Selected excerpt:
_ _ _ _ _ _ _

I love old houses

in #life7 years ago (edited)

Guys, I'm sorry. I thought these photos were public domain, but now I have my doubts. I am going to take them off out of an abundance of caution.

Idle real estate browsing is one of my hobbies that I have been doing for years and years, almost since they first listed houses for sale on the internet. Living in New York, I always have fantasies of living out in “the countryside” (wherever that is) or at least somewhere with acres of open land, my own woods, maybe a pond or a lake, and a historic house of some sort. I browse on Preservation Directory and Circa, and sometimes on plain old Zillow and StreetEasy. Usually I imagine something like a Southern plantation house.
or a New England colonial.

I fall in love with a different house every week. And that's when I'm letting myself imagine living anywhere up and down the Northeast and even Southeast coasts of the United States. I am a Northeasterner, but I could see myself living in one of the Carolinas one day, or Virginia or Maryland. And of course I have to look at Louisiana plantations, just for good measure.

_ _ _ _ _ _ _

Supplied information:
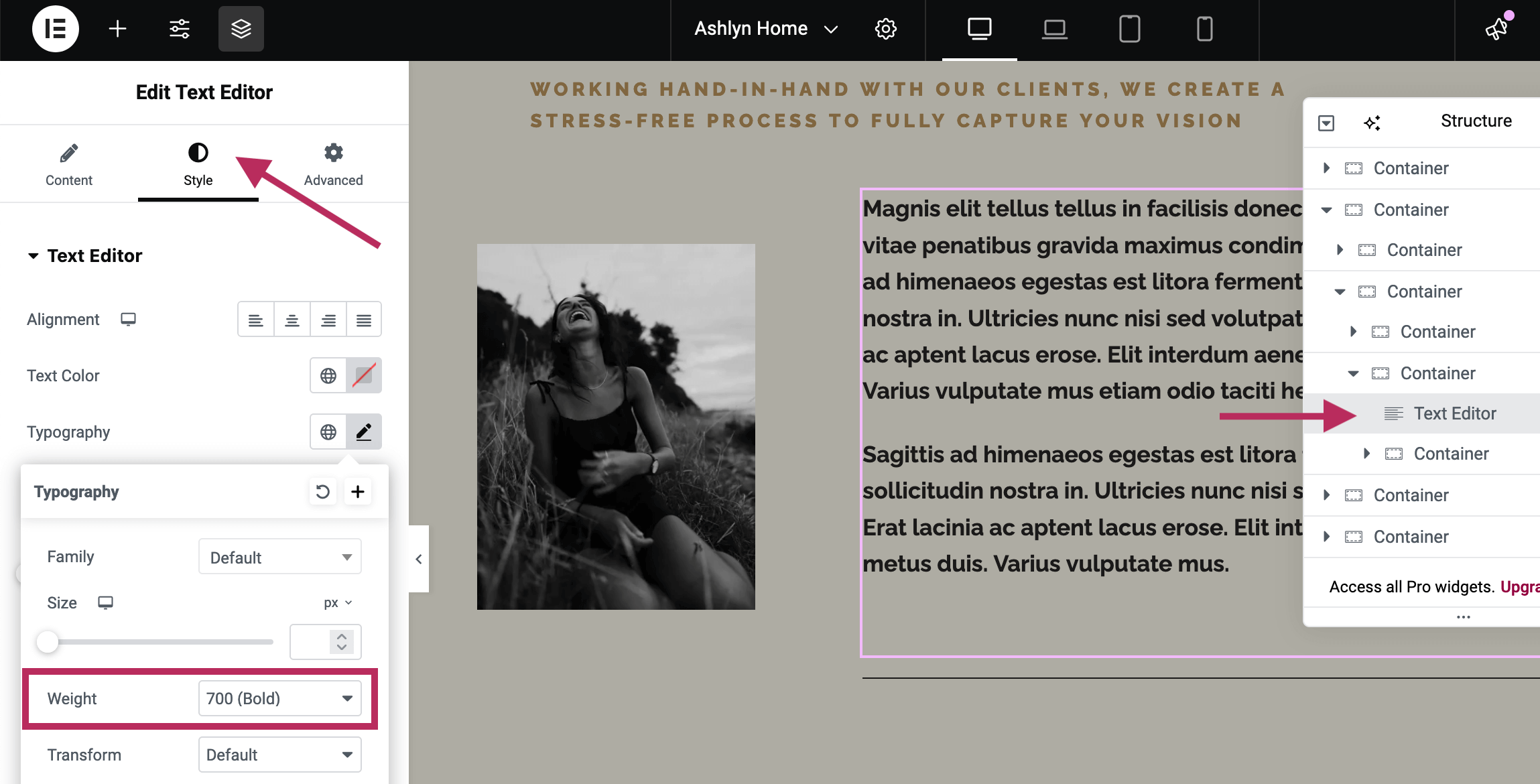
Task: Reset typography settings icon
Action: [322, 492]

_ _ _ _ _ _ _

Exercise tasks:
1. Please retype the old-houses post word for word, everything from "I fall in love" down to "for good measure.".
2. In the old-houses post, why does the author say the photos are being taken off?
Work only from the old-houses post.

Answer list:
1.
I fall in love with a different house every week. And that's when I'm letting myself imagine living anywhere up and down the Northeast and even Southeast coasts of the United States. I am a Northeasterner, but I could see myself living in one of the Carolinas one day, or Virginia or Maryland. And of course I have to look at Louisiana plantations, just for good measure.

2. The author had thought the photos were public domain but now has doubts about that. So the author is removing them out of an abundance of caution.